Zusätzlich werden die Standards der Leistungserbringung der Sozialen Arbeit vermehrt in der
Öffentlichkeit in Frage gestellt. Diese Entwicklung geht auf eine zunehmende und sich verstärkende Spaltung der Gesellschaft in Arm und Reich zurück.
Der Mainstream neoliberaler Tendenzen
Es setzt sich eine Dominanz durch, dass Institutionen der Sozialen Arbeit betriebsähnliche
Strukturen aufbauen. Es geht dabei um eine ‚Deklimatisierung‘ ‚Reprivatisierung‘ und
‚Technologisierung‘ des Sozialen. Effizienz und Effektivität sind zentral, auch in Methoden und
Organisationsmodellen. Im Fachdiskurs erhalten Fragen der Gerechtigkeit jedoch bereits
wieder mehr Gewicht. Der Mainstream der Diskussion wird eher von jenen neoliberalen und
neokonservativen Tendenzen beherrscht, die darauf setzen, dass ökonomische Prinzipien
Priorität erhalten und dass die Aufgabe der Menschen darin gesehen wird, mitspielen zu
können und zu müssen und sich als Humankapital, als sinnvolles Glied der produzierenden und
konsumierenden Gesellschaft zu präsentieren und dies ihre eigentliche Aufgabe ist. Diese Entwicklung beinhaltet Konkurrenz und steht als Antiprogramm zur sozialen Gerechtigkeit. Es
kommt nicht darauf an, dass alle gerecht miteinander leben, sondern wer oben ist und wer als
erster oben ankommt, gewinnt. Das ist diese gesellschaftliche Tendenz. Dies führt dazu, dass
die sozialen Probleme ‚deklimatisiert‘ und die Schwierigkeiten der Menschen privatisiert werden. Das geht einher mit einem massiven Neokonservativismus.

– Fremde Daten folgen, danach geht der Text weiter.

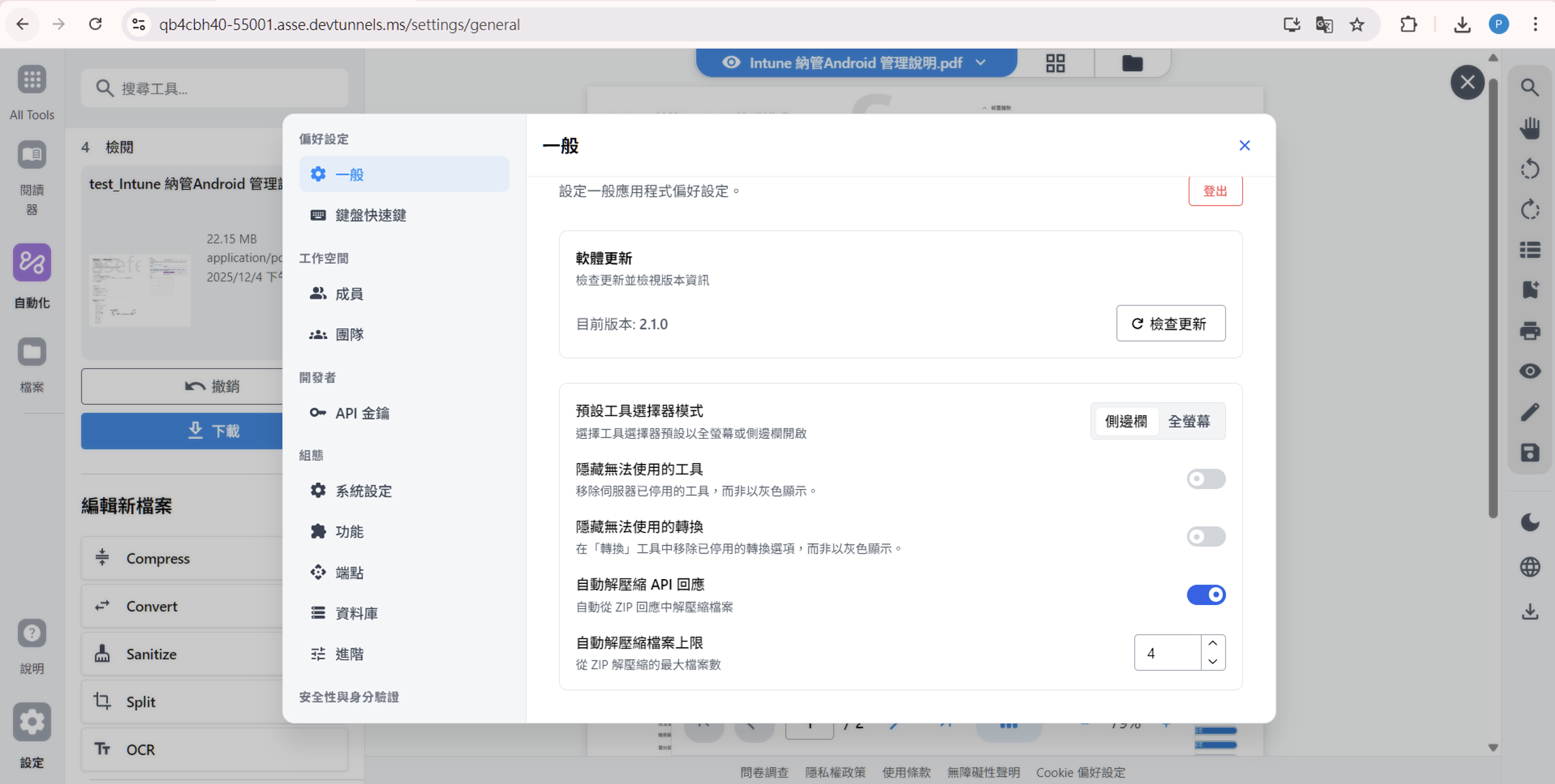Click the 搜尋工具 search field
Screen dimensions: 1555x784
tap(224, 88)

Kämpfe um Definition zum Verständnis der gesellschaftlichen Situation
Es spielen sich massive Kämpfe zum Verständnis der gesellschaftlichen Situation ab. Man kann
auch sagen, Kämpfe um die Definition dessen, was sein soll. Die derzeitigen Einschränkungen
und Schwierigkeiten der Sozialen Arbeit sind Ausdruck eines gesellschaftlichen Klimawandels.
Es besteht eine Notwendigkeit, dass Soziale Arbeit ihre Kriterien in Bezug auf Effektivität und
Effizienz anwendet und eine eigene Position zu den gesellschaftlichen Veränderungen einnimmt. In diesem Kontext ist eine gewisse Kleingläubigkeit der Soziale Arbeit zu erkennen, die
sich angesichts der gegebenen Schwierigkeiten ins Bockshorn oder in die Larmoyanz treiben
lässt. Das Leitmotiv von Ernst Bloch, man solle nicht in das Scheitern verliebt sein, sondern
müsse in das Gelingen verliebt sein, ist hier für die Soziale Arbeit wichtig.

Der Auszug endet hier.